13 January 2011
Teaching a little boy to be a gentleman
Is it even possible? Maybe my son and daughter are too close in age for him to see her as anything but a punching bag and occasional playmate. He is older and bigger and faster and stronger, and he doesn't see why he should allow her to, say, go to the bathroom first. Being so close in age, the competitive feel is there. If one decides to play with a certain toy, the other will try to get there faster. That's just the nature of siblings, but I would like to at least practice some manners here and there, and we have a built in lady in training to practice on.

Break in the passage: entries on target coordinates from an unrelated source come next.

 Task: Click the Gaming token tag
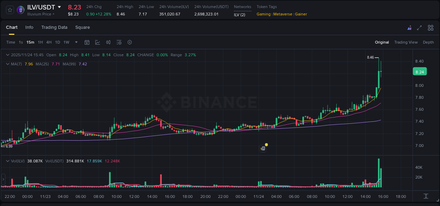pyautogui.click(x=263, y=14)

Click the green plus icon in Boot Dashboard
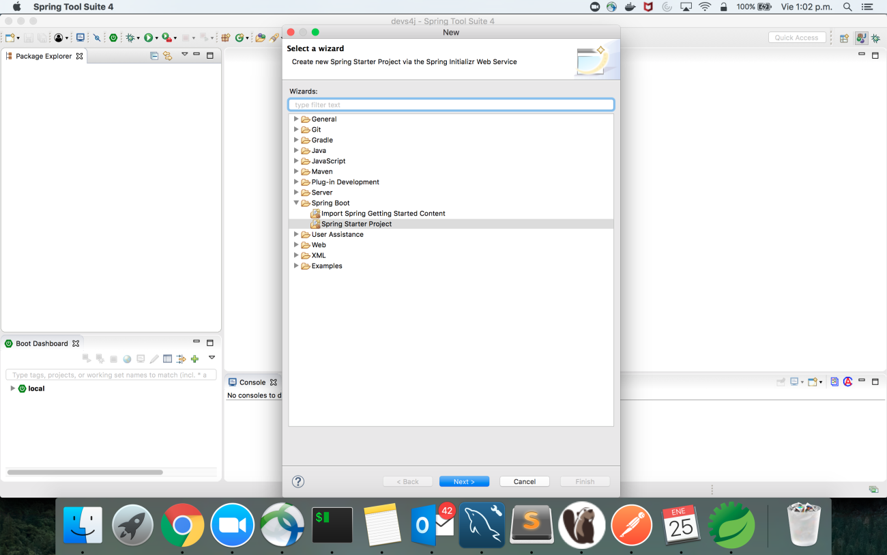click(x=194, y=359)
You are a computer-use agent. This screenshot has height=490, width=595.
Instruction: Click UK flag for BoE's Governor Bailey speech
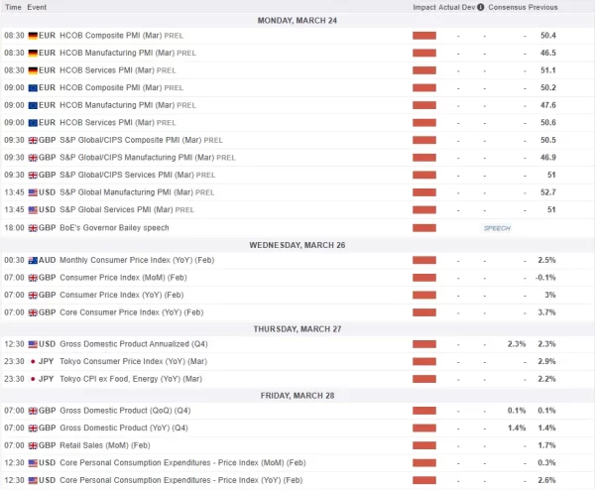pyautogui.click(x=33, y=227)
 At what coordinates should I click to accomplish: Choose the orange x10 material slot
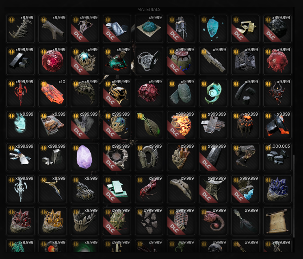coord(52,93)
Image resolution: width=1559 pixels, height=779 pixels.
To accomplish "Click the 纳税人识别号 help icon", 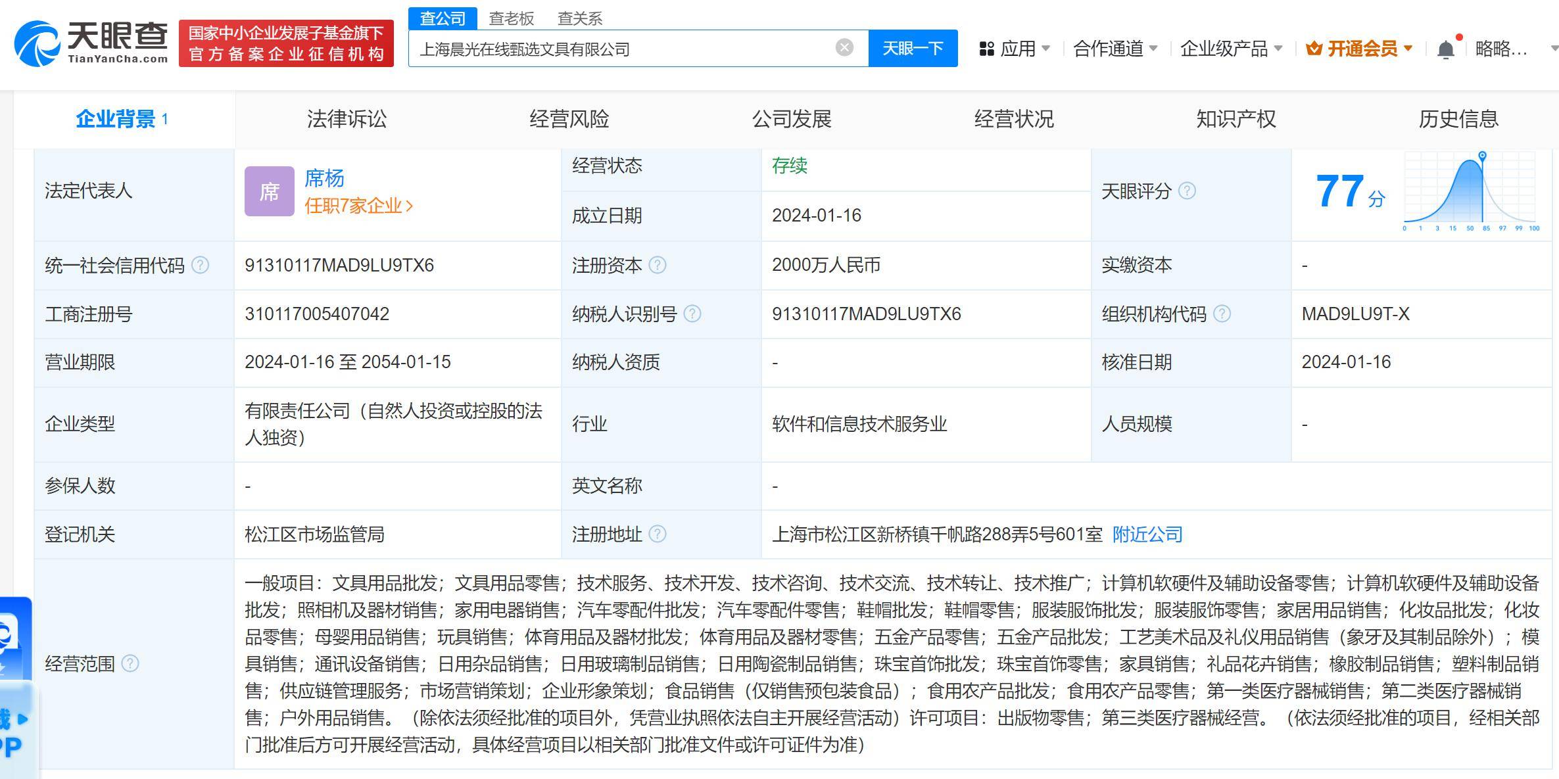I will pyautogui.click(x=692, y=314).
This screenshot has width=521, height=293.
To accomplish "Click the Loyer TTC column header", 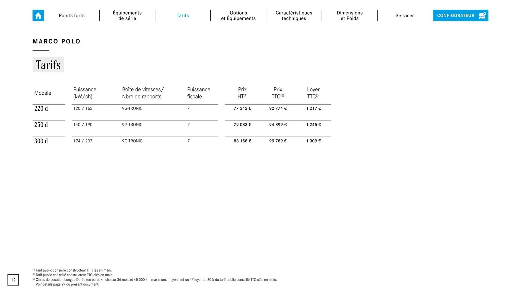I will click(313, 93).
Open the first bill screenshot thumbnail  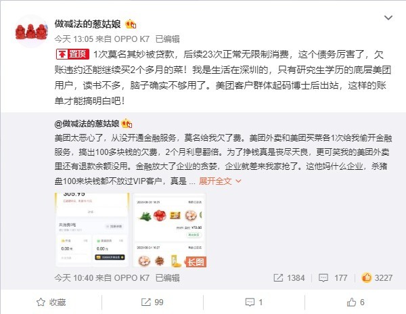92,230
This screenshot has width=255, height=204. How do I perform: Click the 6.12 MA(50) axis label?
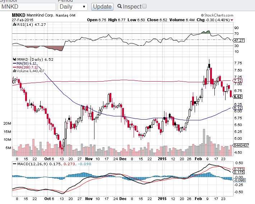(x=237, y=108)
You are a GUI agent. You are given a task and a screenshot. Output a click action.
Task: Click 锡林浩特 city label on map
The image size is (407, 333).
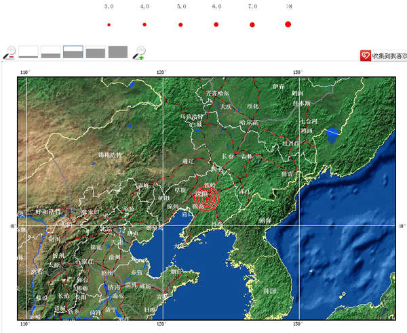click(x=109, y=155)
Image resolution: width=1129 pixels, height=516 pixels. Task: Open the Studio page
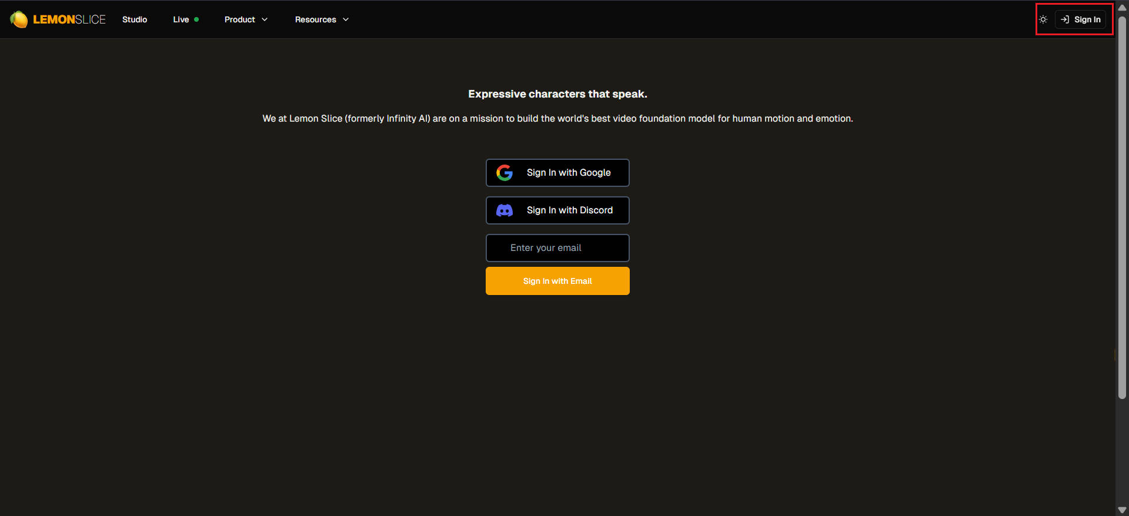pyautogui.click(x=135, y=19)
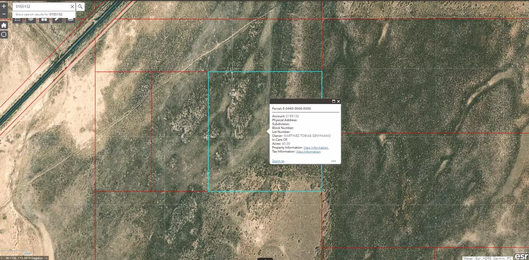The width and height of the screenshot is (529, 260).
Task: Select the Zoom In tool
Action: tap(3, 6)
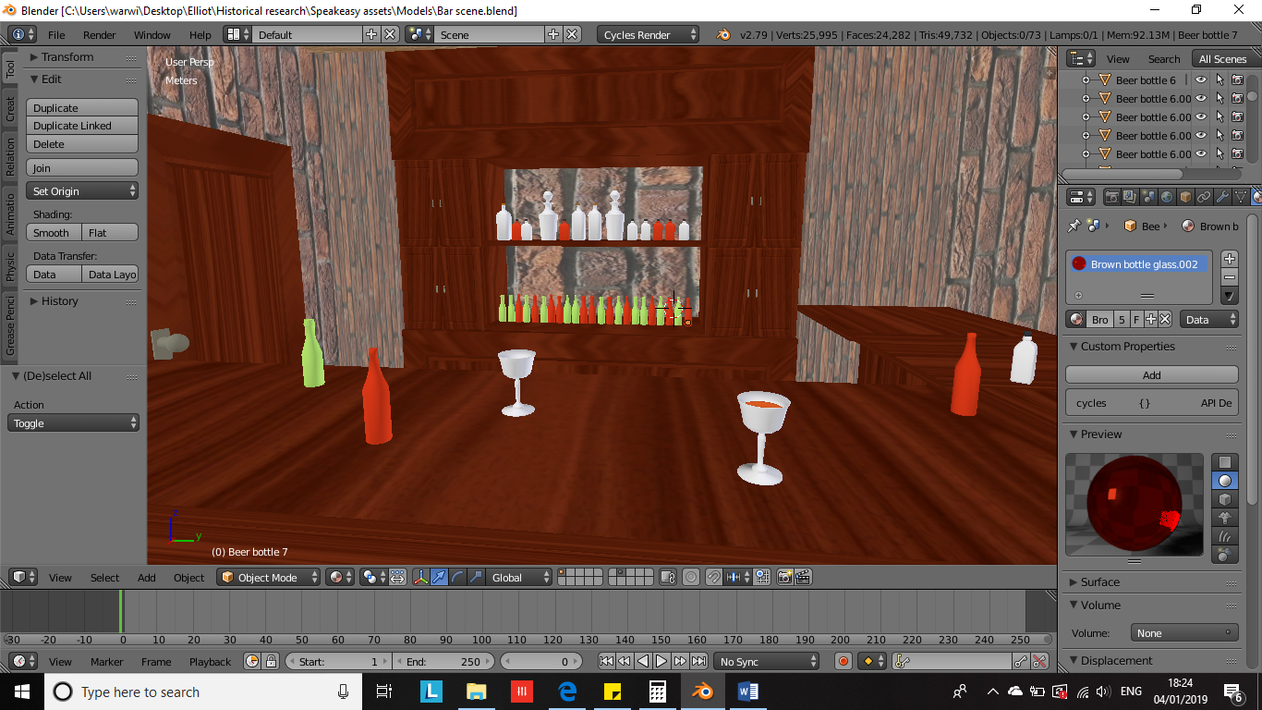Image resolution: width=1262 pixels, height=710 pixels.
Task: Click the End frame field
Action: [443, 662]
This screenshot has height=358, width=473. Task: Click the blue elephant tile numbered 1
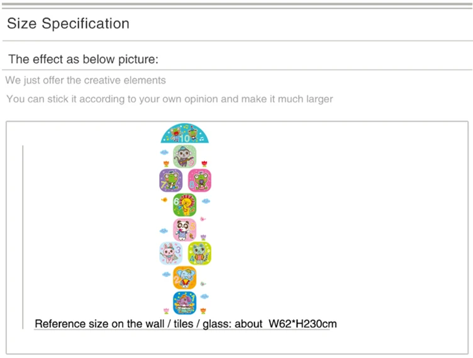pyautogui.click(x=185, y=303)
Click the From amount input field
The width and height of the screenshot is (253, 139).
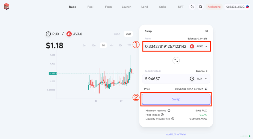(x=165, y=46)
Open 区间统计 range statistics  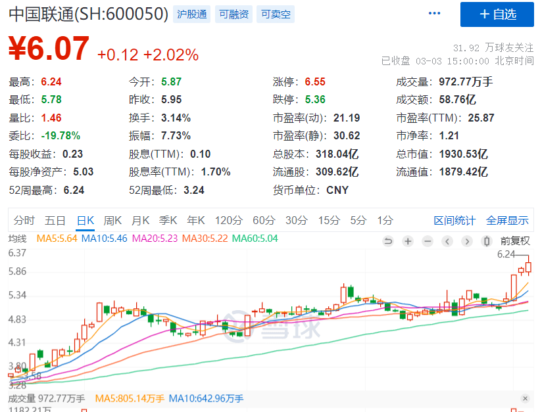[454, 220]
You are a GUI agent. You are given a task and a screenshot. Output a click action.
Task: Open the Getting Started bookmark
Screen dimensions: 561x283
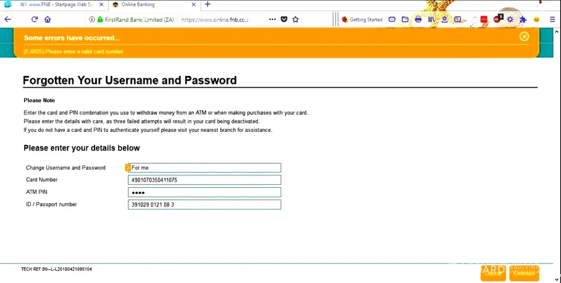coord(362,19)
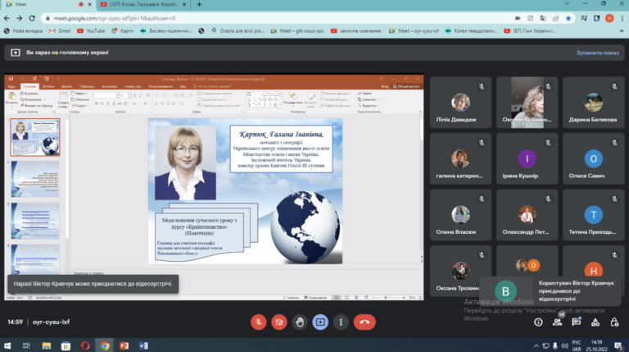Open a new Chrome tab
This screenshot has width=629, height=352.
click(199, 4)
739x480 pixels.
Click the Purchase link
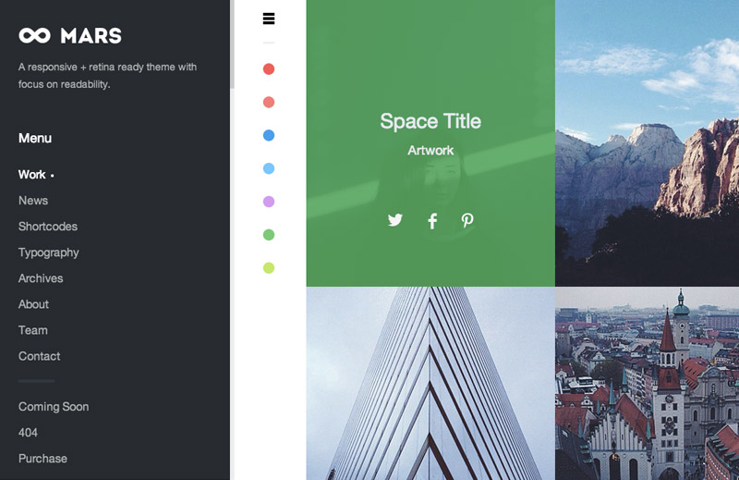[x=42, y=459]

He has been introduced to and has expressed his disagreement with the "girls first" rule. In his mind, if he is faster, he is first. This goes beyond his sister. I have watched in horror as he, rather than wait for someone to cross his path, will cut right in front of another person, causing them to stop or nearly trip. It really bugs me when he does that to older ladies.
Today, the other little boy that usually rides to kindergarten with us was gone, so I was able to hear everything my son was saying and doing to the little girl that we pick up. She's a sweet, sort of shy girl, but that doesn't keep my little man from carrying on a conversation with her, one sided or not. Today, he made her climb over the top of him to get to her seat, then gleefully showed her how he can talk in a way that sounds like he's burping. They climbed out of the van, him leaving her to close the door, and ran up the sidewalk to the school. I thought he was going to pull it out, as he swung the door open, and the girl was running up the sidewalk, but then he went inside and let the door slam in her face. And somehow he manages to have girlfriends already?
I realize that this will be an uphill battle right up to the time that some other woman takes him off my hands, but I think it's one that needs fighting. We'll be discussing and practicing how to be a gentleman starting tonight and ending when I die, probably. Any advice on this is appreciated.